* [Task statement] Recast every one of the entries below as a Markdown table with the columns "Row" and "Line," one numbered row for each line and no rows for blank lines. Leave the pictures out.

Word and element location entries
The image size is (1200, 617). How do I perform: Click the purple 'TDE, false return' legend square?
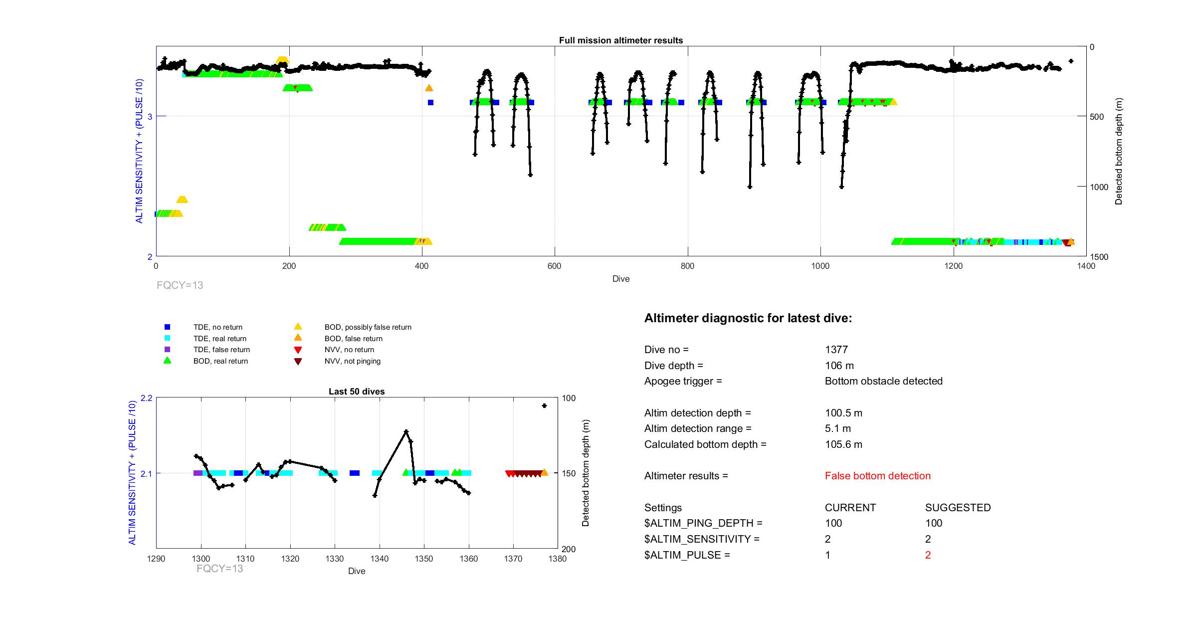[167, 349]

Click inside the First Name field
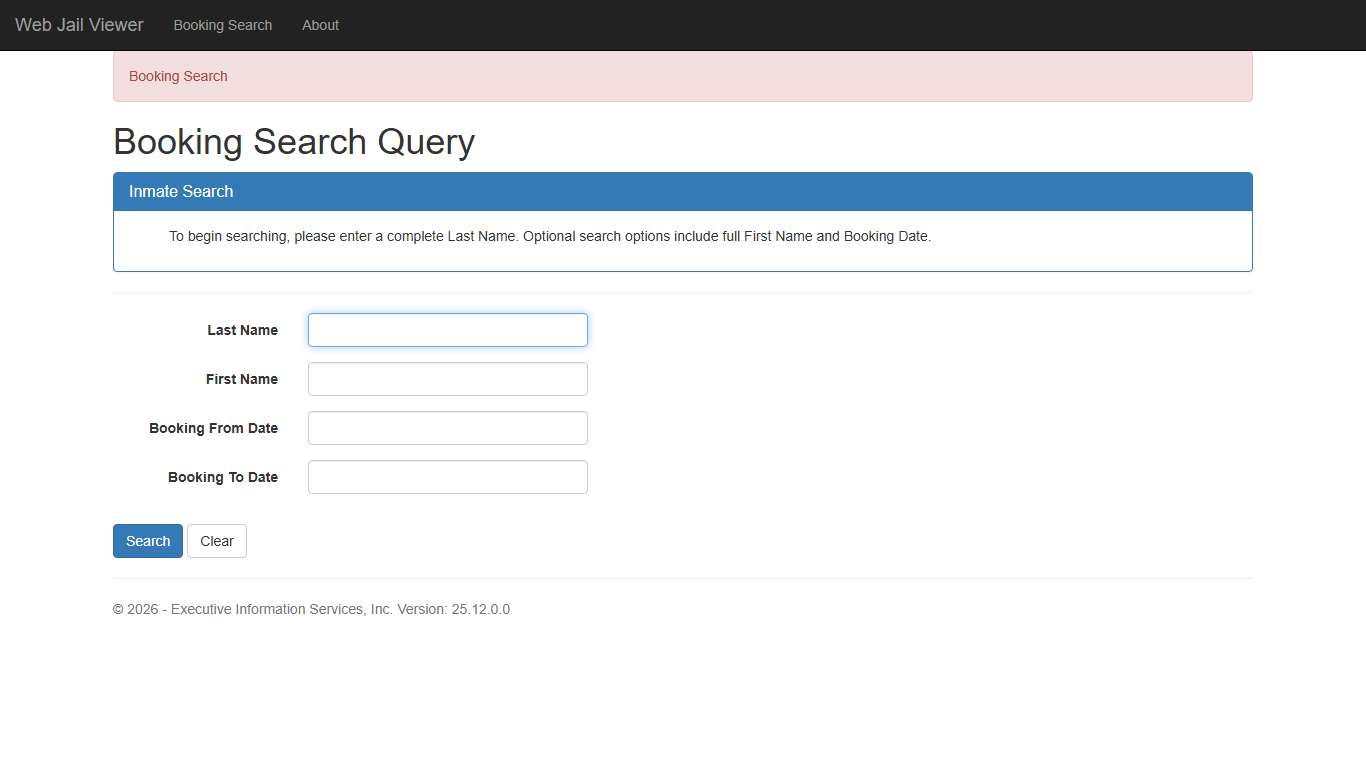[x=447, y=379]
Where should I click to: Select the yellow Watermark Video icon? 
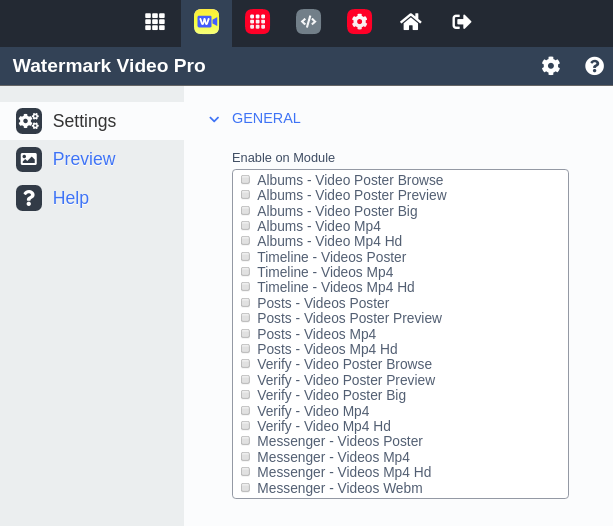(x=206, y=21)
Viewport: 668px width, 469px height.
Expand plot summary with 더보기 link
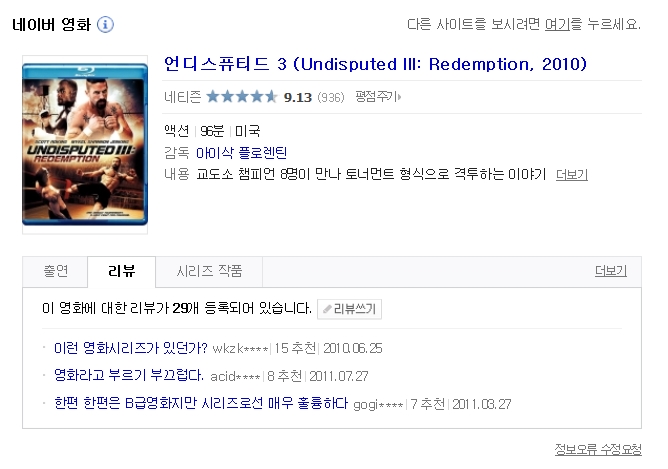(x=572, y=174)
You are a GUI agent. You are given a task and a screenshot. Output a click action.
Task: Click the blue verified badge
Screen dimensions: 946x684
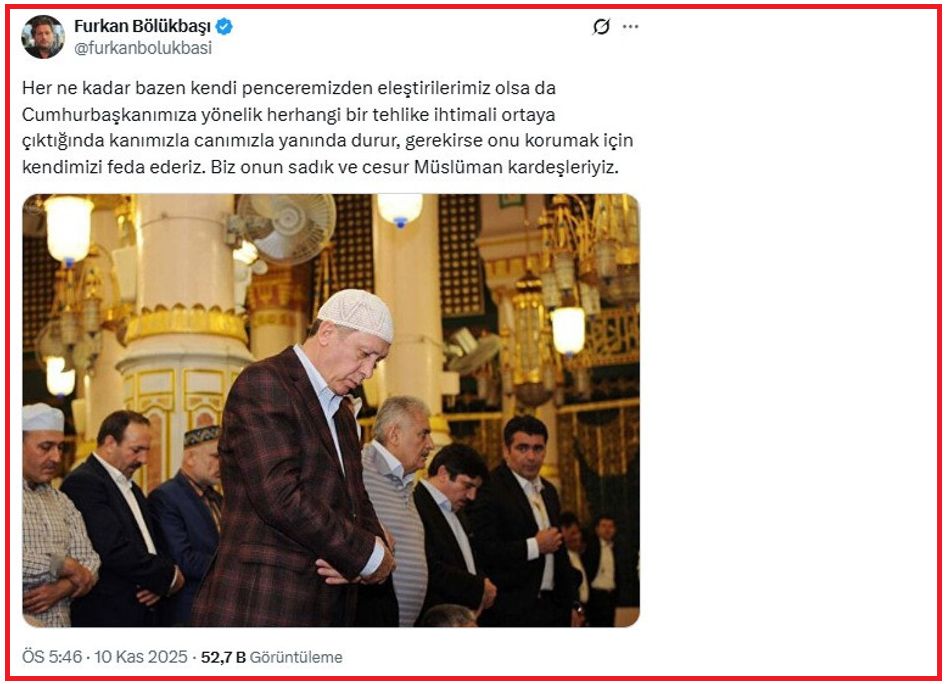click(x=224, y=27)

* [Answer to the task]
| Row | Line |
|---|---|
| 1 | The image size is (1200, 617). How do I perform: Click the purple 'TDE, false return' legend square? |
| 2 | [167, 349] |
| 3 | Click inside the First Name field |
| 4 | [x=447, y=379] |
| 5 | Where should I click to: Select the yellow Watermark Video icon?  |
| 6 | (x=206, y=21) |
| 7 | Viewport: 668px width, 469px height. |
| 8 | Expand plot summary with 더보기 link |
| 9 | (x=572, y=174) |
| 10 | You are a GUI agent. You are given a task and a screenshot. Output a click action. |
| 11 | Task: Click the blue verified badge |
| 12 | Screen dimensions: 946x684 |
| 13 | click(x=224, y=27) |